(Data entries)
**********

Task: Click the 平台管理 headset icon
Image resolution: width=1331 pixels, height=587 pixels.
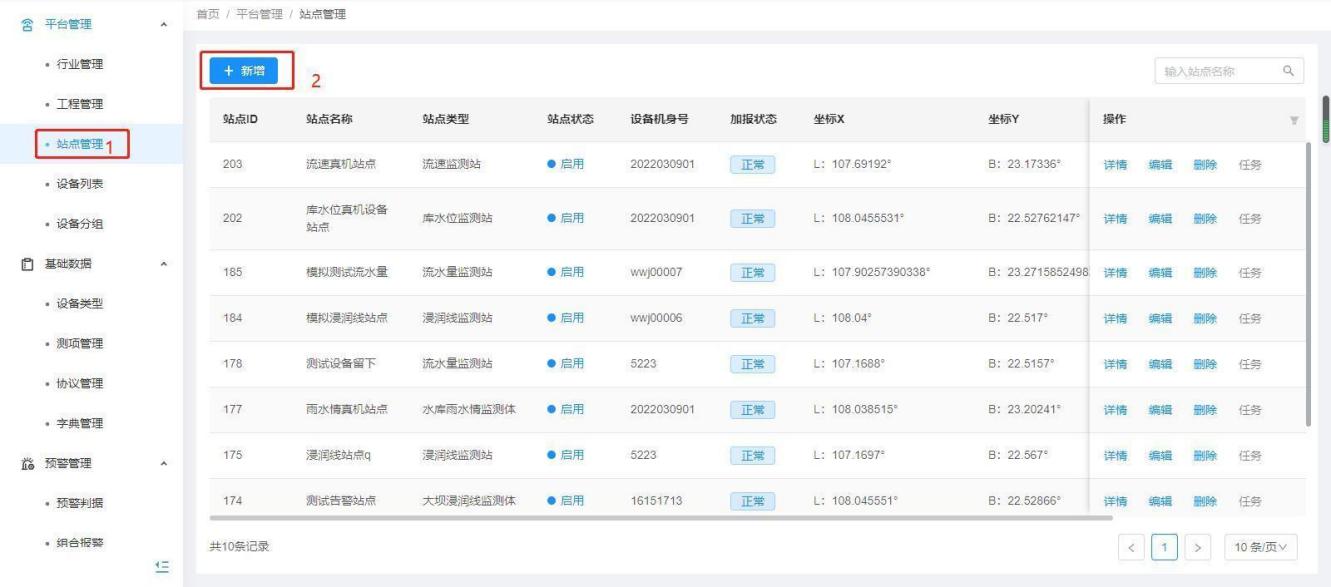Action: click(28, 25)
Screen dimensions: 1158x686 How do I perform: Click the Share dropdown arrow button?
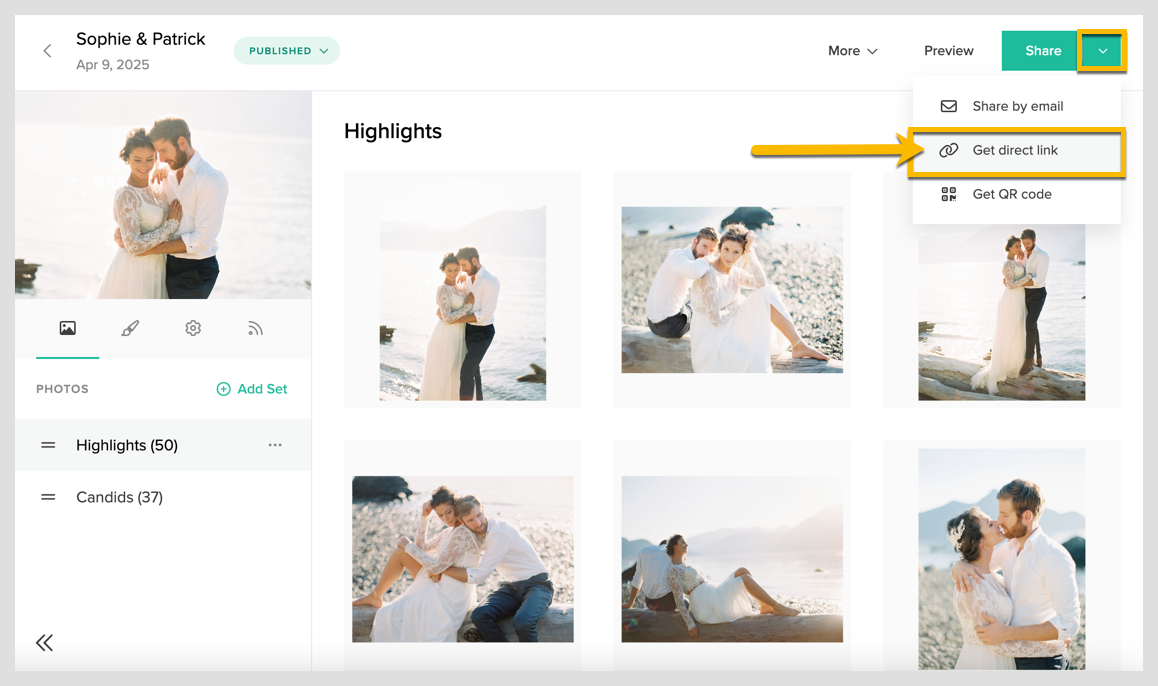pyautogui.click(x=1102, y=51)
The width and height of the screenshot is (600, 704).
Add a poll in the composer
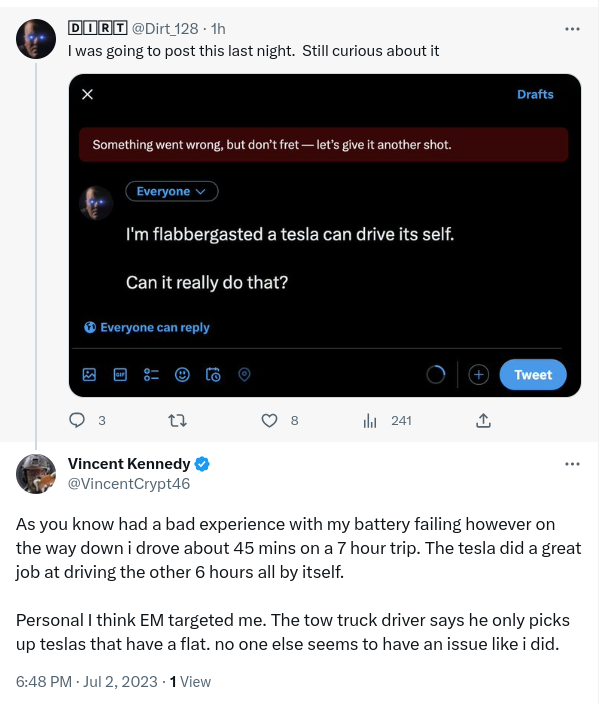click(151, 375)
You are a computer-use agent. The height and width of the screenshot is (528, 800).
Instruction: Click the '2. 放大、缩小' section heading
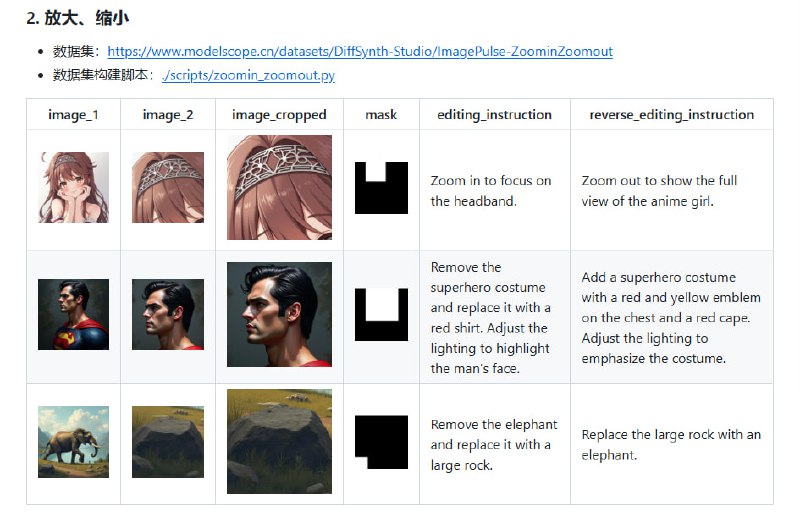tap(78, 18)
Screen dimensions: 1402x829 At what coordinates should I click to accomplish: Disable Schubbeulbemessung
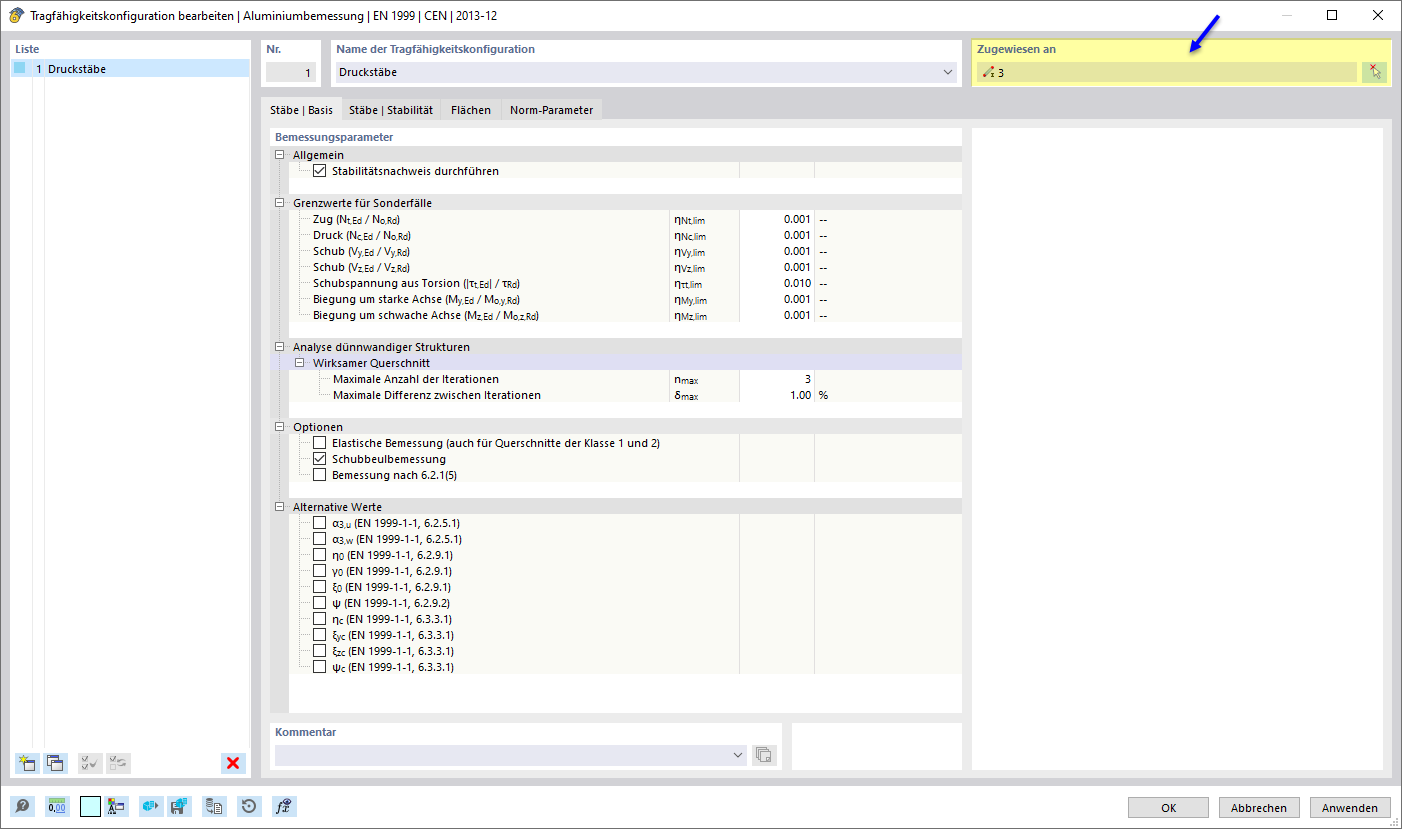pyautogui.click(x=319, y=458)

**********

• **EXERCISE DIRECTIONS**
Output every entry above verbatim, but leave out the pictures.

• **RESPONSE BELOW**
Task: Click the 平台管理 headset icon
Image resolution: width=1331 pixels, height=587 pixels.
Action: click(28, 25)
Screen dimensions: 1158x686 How do I perform: Click the Share dropdown arrow button?
pyautogui.click(x=1102, y=51)
The width and height of the screenshot is (600, 704).
Add a poll in the composer
click(151, 375)
You are a computer-use agent. The height and width of the screenshot is (528, 800).
Instruction: Click the '2. 放大、缩小' section heading
tap(78, 18)
Screen dimensions: 1402x829 At what coordinates should I click to accomplish: Disable Schubbeulbemessung
pyautogui.click(x=319, y=458)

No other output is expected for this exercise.